• **READING PASSAGE**:
## begin
Initially, the workshop organizers collected use cases and examples from practitioners, and grouped researchers from various past and ongoing emulation-related projects around these examples. Productive discussions in four workgoups followed, dealing with the domain of metadata and context, digital art and computer games, webarchiving and big data, as well as sustainable emulation and community involvement.
This workshop report presents a short overview of the current issues and challenging use cases at various memory institutions as identified at the workshop as well as key outcomes of the working groups. These outcomes are further structured to identify major upcoming challenges to be tackled by the research and development community in cooperation with practitioners.
The introducing keynote "Beyond the controversy: a quick overview of emulation as an approach to digital preservation" was given by Titia van der Werf (OCLC) presenting a short summary of emulation as a technological option in the context of digital preservation over the last decade. The presentation covered the development from the very beginning, with Jeff Rothenberg's now famous paper from 1995 [1] until the recent initiatives within the EU-sponsored PLANETS and KEEP projects.
Figure 1: Titia van der Werf presenting her keynote speech at the workshop.
The interactive part of the workshop started with impulse talks by practitioners' from different institutions presenting their current challenges with different kinds of digital materials. It covered both challenges of material already being preserved but with shortcomings using traditional migration, as well as materials that are not handled by the digital preservation efforts in the institutions and for which direct migration does not seem to be a viable solution.
## end
• **AVAILABLE DATA**:
## begin
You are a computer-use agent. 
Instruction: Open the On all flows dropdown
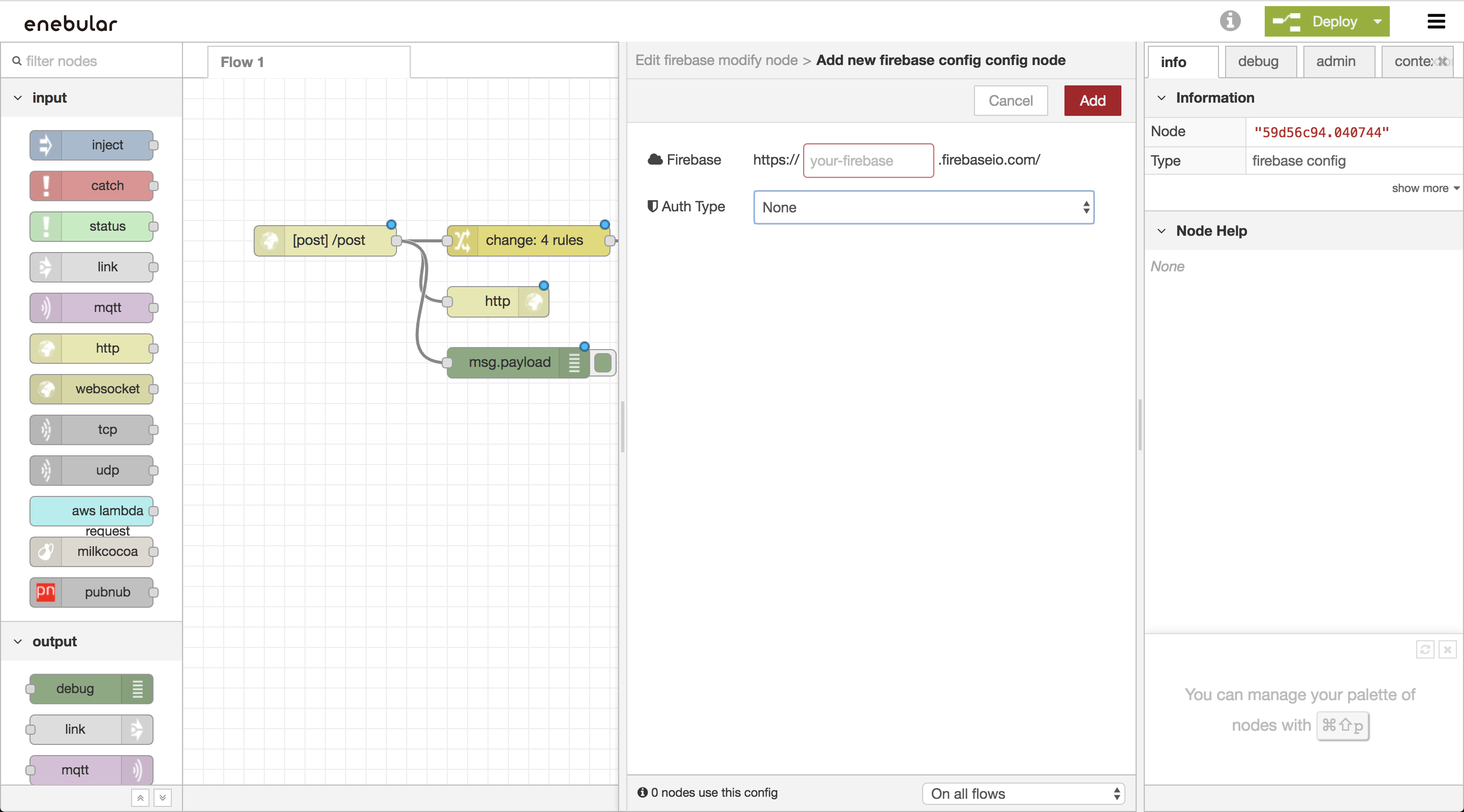tap(1022, 793)
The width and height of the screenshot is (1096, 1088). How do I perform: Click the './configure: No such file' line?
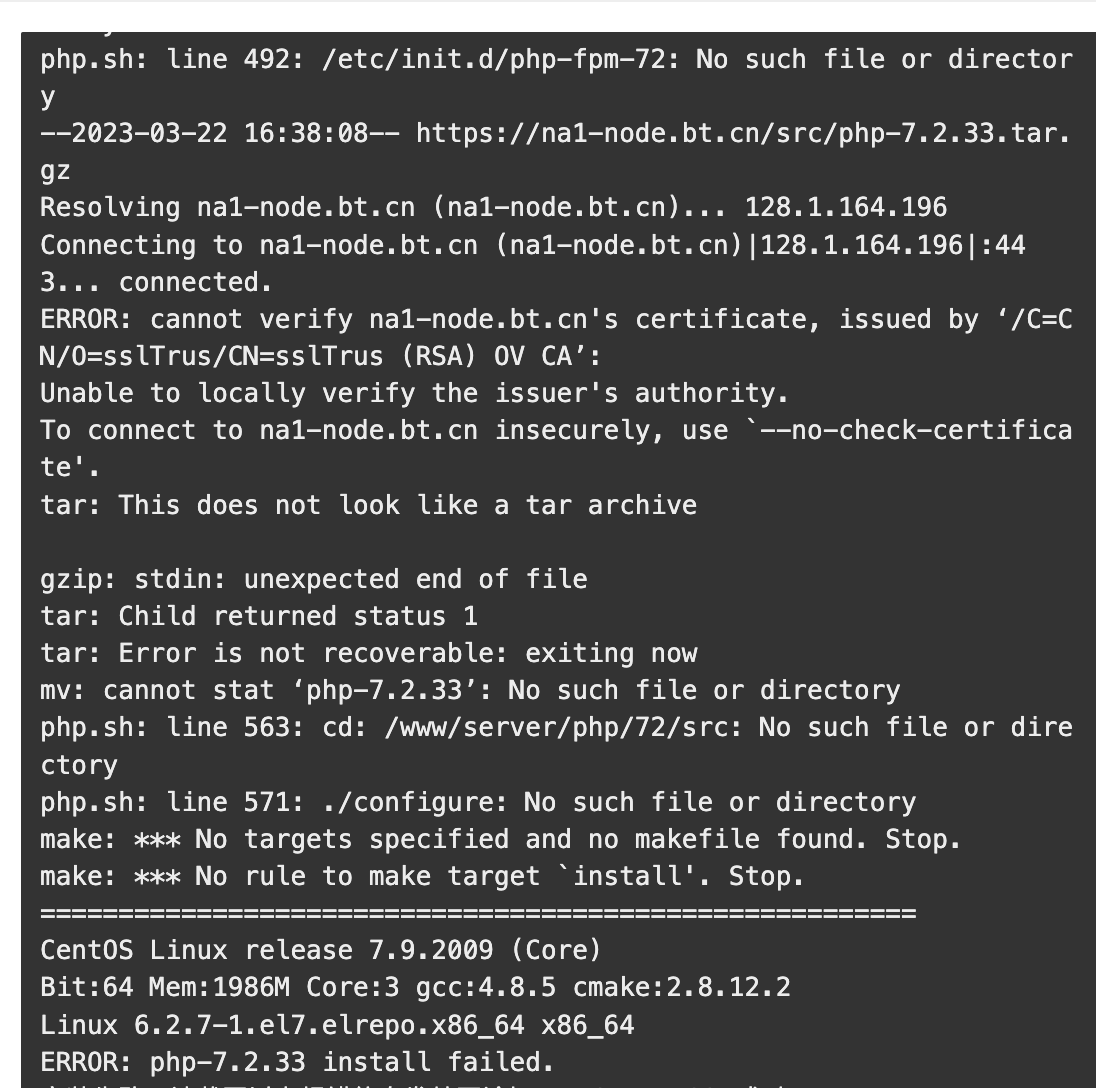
## end
• **WRITTEN EXERCISE 1**: Copy the emulation workshop report from "The introducing keynote" to "and KEEP projects." word for word.
• **WRITTEN EXERCISE 2**: Write the next part of the emulation workshop report, picking up after its final sentence.

• **WRITTEN REPLY 1**:
The introducing keynote "Beyond the controversy: a quick overview of emulation as an approach to digital preservation" was given by Titia van der Werf (OCLC) presenting a short summary of emulation as a technological option in the context of digital preservation over the last decade. The presentation covered the development from the very beginning, with Jeff Rothenberg's now famous paper from 1995 [1] until the recent initiatives within the EU-sponsored PLANETS and KEEP projects.

• **WRITTEN REPLY 2**:
Due to legal deposit requirements, national libraries in many countries are faced with a wide range of new and diverse types of digital artifacts such as multimedia encyclopedias, computer games or software in general. For instance, the Act No. 1439 on Danish Legal Deposit requires the inclusion of digital content on physical media. Currently, the Danish National Library is focusing on the extension of their computer game collection in two ways: first, the development of coordinated video game documentation practices in order to ensure the relevance of their collection of game-related materials, and, second, it is working on definition and clarification of the technical issues involved with the collection and preservation of so-called "apps" for portable media, primarily iOS and Android.
Similarly, the French National Library is required to preserve nationally made software. The German National Library as a large research library has to provide and ensure appropriate access to multimedia and other non-standard objects. While the National Library of Australia is not pursuing a dedicated emulation strategy yet, it is one of a few libraries worldwide preserving physical objects for digital archeology like (removable) media drives, special cables and controllers plus computer software such as applications and operating systems of every kind. These objects will not only be useful for the reproduction of original environments but will also help to deal with non-standard material received by memory institutions in the future.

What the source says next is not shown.